初演では内田慈さん演じる玉手の印象が強かった本作だけど、今回の再々演では特に前半は俊徳丸の存在が圧倒的だった。
「重要文化財の秘密」展で下山観山の《弱法師》を見たばかりというせいもあるかも知れないけど、日想観に臨む俊徳丸が玉手との出会った頃(初雪を同時に捕まえるところが特にいい)や実母と死に別れた幼少期を思い出すくだりにたびたび涙腺を刺激された。「バウワウソング」がまたいいんだ。
日想観を表現した照明も見事。
もう1つ感じたのは、この作品が「母親」という存在についての物語だということ。本作には様々な業を抱え、苦悶する人物が登場するが、当然のことながらいずれの人物にもこの世に産み落とした母親がいる。そういった意味では、母親もまた業を背負った存在であるのだよなぁ。
キャストでは上述の俊徳丸を演じた土屋神葉さんが素晴らしく、FUKAIPRODUCE羽衣『プラトニック・ボディ・スクラム』で土屋さんとも共演していた西田夏奈子さんも母親としての存在感を見せつけた。
内田慈さんも初演に引き続きの好演。あの独特な声がいいのよね。歌声ももっと聴きたい。

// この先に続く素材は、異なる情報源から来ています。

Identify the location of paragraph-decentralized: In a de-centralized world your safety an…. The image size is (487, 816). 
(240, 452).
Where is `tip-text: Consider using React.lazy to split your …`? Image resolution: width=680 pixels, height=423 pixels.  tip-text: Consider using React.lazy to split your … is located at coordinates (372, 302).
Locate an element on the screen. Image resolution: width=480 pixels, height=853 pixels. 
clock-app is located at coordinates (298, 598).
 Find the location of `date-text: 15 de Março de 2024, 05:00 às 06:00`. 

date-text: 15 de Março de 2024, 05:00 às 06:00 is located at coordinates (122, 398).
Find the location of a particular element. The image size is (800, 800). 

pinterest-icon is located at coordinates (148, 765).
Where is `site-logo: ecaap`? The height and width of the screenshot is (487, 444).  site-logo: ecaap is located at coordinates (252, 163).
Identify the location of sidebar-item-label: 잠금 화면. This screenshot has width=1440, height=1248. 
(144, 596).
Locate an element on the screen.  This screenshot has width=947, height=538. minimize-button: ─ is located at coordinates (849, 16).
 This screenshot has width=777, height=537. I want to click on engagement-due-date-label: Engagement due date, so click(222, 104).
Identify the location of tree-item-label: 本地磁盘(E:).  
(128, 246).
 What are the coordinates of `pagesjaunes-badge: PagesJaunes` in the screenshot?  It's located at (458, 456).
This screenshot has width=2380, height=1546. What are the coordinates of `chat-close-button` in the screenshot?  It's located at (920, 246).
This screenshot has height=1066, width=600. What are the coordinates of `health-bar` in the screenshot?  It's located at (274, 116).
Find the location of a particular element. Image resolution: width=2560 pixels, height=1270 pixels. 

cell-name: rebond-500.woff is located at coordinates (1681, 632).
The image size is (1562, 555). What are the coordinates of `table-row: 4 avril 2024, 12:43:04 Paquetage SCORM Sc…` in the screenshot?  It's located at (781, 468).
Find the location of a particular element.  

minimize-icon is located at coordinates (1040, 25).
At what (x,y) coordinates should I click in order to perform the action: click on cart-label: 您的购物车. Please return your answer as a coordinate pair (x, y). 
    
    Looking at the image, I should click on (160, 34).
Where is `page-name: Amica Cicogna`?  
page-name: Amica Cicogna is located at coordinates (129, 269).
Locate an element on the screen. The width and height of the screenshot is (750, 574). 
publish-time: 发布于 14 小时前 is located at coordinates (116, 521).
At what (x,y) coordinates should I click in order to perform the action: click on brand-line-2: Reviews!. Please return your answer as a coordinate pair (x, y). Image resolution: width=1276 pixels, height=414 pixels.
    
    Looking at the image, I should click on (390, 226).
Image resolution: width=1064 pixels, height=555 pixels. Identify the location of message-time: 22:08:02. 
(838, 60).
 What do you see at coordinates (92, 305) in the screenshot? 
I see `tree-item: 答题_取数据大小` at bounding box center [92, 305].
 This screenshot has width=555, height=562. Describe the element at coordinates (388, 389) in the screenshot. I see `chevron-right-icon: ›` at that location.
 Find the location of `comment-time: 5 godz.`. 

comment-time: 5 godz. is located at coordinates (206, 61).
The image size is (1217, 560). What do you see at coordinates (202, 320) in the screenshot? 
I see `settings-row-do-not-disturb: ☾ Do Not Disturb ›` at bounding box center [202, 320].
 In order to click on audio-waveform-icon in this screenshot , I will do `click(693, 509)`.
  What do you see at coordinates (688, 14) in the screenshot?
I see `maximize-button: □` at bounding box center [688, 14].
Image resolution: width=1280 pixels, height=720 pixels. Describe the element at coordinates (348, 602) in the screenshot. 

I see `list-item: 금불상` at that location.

上演時間3時間4分(一幕1時間20分、休憩13分、二幕1時間31分)。
上演後、木ノ下裕一さんによるアフター講座。
舞台上の柱を使って人形浄瑠璃の3つの山を解説するなど有効活用。『摂州合邦辻』の成り立ち、などを踏まえつつ、菅専助という作家の特徴などを踏まえつつ、「らい病にする必要ある?」などとぶっちゃけるなど、あっという間の1時間だった。